**Study material:**
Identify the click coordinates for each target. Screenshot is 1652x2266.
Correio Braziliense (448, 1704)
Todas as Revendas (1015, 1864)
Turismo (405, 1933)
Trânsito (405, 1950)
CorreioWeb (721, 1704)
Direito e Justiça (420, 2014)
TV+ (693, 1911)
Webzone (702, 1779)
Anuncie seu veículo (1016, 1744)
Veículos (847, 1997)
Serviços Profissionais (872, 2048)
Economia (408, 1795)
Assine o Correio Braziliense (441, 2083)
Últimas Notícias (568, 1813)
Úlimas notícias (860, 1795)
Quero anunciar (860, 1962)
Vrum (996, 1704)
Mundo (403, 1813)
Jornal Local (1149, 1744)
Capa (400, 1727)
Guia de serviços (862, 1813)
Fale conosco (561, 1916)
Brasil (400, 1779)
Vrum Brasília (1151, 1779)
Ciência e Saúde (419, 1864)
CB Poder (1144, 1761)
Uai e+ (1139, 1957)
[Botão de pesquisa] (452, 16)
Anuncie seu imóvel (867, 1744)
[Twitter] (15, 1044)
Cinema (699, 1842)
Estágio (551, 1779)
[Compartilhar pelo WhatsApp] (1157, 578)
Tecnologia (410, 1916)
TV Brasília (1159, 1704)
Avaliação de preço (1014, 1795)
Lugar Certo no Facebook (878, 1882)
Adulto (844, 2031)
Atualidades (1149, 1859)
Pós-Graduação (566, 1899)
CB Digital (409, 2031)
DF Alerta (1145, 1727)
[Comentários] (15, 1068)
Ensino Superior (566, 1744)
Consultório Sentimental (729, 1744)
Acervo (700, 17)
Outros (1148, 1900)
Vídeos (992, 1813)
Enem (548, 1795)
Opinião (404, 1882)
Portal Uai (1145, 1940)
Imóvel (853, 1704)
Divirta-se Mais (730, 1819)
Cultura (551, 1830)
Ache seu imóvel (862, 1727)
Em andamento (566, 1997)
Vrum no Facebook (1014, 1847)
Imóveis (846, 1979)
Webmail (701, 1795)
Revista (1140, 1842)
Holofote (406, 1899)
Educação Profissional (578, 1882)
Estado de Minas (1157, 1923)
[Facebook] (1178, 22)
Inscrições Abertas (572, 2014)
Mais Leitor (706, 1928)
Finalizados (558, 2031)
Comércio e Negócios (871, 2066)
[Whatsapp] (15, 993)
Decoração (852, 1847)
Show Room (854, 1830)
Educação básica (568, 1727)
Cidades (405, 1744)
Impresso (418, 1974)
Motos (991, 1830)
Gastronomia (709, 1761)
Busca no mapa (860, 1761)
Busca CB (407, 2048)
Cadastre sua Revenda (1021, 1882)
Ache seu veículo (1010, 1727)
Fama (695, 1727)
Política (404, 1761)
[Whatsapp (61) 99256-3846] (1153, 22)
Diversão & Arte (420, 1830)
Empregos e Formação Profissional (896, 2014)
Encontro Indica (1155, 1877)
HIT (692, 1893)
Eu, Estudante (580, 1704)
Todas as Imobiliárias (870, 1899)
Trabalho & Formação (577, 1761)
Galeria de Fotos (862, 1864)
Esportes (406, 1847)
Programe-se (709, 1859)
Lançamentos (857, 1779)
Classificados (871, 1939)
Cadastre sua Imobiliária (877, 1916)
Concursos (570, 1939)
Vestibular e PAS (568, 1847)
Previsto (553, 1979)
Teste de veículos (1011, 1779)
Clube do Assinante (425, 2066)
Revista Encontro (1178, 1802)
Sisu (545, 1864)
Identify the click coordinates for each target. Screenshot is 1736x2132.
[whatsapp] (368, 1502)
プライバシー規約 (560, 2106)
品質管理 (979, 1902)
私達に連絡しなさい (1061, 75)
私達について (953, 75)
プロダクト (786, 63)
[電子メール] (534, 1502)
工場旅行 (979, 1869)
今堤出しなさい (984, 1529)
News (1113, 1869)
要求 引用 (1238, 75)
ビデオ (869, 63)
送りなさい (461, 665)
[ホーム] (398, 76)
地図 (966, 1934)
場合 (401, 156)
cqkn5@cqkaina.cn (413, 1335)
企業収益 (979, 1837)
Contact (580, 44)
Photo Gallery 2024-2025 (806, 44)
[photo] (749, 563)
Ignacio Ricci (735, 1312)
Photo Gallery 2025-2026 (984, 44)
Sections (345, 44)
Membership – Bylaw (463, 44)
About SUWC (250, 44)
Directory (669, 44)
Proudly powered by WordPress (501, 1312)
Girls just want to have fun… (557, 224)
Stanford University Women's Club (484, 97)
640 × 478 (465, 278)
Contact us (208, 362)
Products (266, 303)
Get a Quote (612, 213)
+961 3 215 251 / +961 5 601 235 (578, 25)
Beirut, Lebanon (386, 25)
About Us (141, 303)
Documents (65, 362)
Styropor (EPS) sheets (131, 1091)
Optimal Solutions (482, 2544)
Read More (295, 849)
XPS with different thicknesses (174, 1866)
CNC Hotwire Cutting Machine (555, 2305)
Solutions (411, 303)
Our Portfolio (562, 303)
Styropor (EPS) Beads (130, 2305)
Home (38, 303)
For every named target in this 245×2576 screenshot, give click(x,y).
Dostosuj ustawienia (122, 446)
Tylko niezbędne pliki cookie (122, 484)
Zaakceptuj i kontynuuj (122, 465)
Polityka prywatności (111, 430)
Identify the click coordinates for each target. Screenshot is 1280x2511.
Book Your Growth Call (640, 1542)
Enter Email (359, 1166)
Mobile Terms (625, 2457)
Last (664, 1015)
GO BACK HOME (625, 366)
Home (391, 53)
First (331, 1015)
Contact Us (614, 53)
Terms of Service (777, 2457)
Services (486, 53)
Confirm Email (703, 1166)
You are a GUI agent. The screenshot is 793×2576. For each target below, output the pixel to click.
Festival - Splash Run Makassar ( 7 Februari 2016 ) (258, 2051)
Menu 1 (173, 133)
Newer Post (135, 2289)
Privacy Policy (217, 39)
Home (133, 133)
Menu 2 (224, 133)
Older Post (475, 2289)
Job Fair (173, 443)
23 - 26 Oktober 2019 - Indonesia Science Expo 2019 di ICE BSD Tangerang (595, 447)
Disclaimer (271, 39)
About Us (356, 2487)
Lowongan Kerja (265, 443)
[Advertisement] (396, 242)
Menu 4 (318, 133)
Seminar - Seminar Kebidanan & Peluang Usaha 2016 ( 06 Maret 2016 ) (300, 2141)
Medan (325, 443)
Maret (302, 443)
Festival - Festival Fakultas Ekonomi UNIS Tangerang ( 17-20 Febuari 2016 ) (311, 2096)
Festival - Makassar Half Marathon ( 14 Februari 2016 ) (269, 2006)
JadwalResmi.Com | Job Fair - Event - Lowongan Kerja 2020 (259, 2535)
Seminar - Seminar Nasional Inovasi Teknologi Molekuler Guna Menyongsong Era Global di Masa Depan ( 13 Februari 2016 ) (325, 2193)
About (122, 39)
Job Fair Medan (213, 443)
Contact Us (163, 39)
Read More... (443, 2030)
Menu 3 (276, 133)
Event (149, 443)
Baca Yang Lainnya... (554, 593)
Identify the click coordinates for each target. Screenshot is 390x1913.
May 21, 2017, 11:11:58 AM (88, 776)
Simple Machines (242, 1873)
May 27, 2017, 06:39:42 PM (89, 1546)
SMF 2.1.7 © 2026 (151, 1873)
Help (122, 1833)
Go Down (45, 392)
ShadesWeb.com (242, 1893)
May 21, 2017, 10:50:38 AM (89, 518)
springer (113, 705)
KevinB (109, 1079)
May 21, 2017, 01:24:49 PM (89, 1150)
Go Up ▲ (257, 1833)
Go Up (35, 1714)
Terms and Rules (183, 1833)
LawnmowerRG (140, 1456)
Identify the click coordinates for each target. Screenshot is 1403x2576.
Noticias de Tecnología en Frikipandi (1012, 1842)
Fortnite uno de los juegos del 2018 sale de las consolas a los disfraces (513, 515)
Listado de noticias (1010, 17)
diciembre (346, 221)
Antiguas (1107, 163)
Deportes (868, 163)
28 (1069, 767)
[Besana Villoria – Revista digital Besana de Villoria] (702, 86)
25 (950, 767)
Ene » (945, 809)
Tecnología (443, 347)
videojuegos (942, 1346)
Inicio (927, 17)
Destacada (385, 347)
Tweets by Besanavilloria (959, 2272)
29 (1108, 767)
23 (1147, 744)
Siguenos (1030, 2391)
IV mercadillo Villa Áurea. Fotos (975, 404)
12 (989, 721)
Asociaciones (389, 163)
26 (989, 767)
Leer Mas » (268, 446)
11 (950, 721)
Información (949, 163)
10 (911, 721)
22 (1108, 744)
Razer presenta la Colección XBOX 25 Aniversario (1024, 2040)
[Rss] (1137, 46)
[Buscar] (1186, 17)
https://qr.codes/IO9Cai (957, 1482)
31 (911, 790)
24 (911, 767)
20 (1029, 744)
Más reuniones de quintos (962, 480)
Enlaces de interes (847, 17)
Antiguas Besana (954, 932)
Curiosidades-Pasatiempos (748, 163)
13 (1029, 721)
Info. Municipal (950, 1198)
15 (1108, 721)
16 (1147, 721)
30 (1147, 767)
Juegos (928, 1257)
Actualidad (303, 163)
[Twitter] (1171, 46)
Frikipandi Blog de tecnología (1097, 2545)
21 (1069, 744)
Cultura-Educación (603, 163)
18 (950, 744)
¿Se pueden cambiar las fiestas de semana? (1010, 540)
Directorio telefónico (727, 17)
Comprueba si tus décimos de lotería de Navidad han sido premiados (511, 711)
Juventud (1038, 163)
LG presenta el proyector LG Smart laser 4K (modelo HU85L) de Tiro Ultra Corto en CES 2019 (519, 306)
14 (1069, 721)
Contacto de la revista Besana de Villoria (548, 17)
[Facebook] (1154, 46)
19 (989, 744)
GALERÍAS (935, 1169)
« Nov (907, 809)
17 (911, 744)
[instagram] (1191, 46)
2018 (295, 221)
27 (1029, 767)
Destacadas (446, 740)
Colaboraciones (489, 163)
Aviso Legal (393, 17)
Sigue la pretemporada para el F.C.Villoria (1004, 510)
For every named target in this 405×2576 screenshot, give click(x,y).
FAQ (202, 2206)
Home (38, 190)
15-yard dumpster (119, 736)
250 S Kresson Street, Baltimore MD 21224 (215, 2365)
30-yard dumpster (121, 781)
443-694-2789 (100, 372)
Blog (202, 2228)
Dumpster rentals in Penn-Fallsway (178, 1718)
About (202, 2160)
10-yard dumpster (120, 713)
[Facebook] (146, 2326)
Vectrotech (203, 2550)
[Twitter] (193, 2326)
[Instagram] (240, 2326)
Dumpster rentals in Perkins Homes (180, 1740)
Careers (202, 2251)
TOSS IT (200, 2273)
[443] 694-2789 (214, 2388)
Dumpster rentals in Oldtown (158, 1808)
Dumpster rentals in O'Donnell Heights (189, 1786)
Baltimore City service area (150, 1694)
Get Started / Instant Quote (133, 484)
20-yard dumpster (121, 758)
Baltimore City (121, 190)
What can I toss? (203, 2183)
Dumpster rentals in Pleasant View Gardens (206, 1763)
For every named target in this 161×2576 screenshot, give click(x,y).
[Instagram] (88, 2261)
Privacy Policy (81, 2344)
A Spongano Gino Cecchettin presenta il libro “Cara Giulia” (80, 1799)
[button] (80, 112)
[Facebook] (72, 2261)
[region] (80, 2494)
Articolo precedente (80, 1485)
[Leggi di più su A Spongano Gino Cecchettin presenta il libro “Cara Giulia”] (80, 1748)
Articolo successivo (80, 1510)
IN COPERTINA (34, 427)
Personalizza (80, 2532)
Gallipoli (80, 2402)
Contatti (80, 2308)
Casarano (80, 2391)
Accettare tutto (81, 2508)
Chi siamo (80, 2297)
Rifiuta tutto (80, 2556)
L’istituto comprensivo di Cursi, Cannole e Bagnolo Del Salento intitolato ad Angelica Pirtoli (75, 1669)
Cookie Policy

**Problem to solve:** Only lines containing the word "Policy" should be copied from the material above.

**Reply to the task:**
Privacy Policy (217, 39)
Privacy Policy (81, 2344)
Cookie Policy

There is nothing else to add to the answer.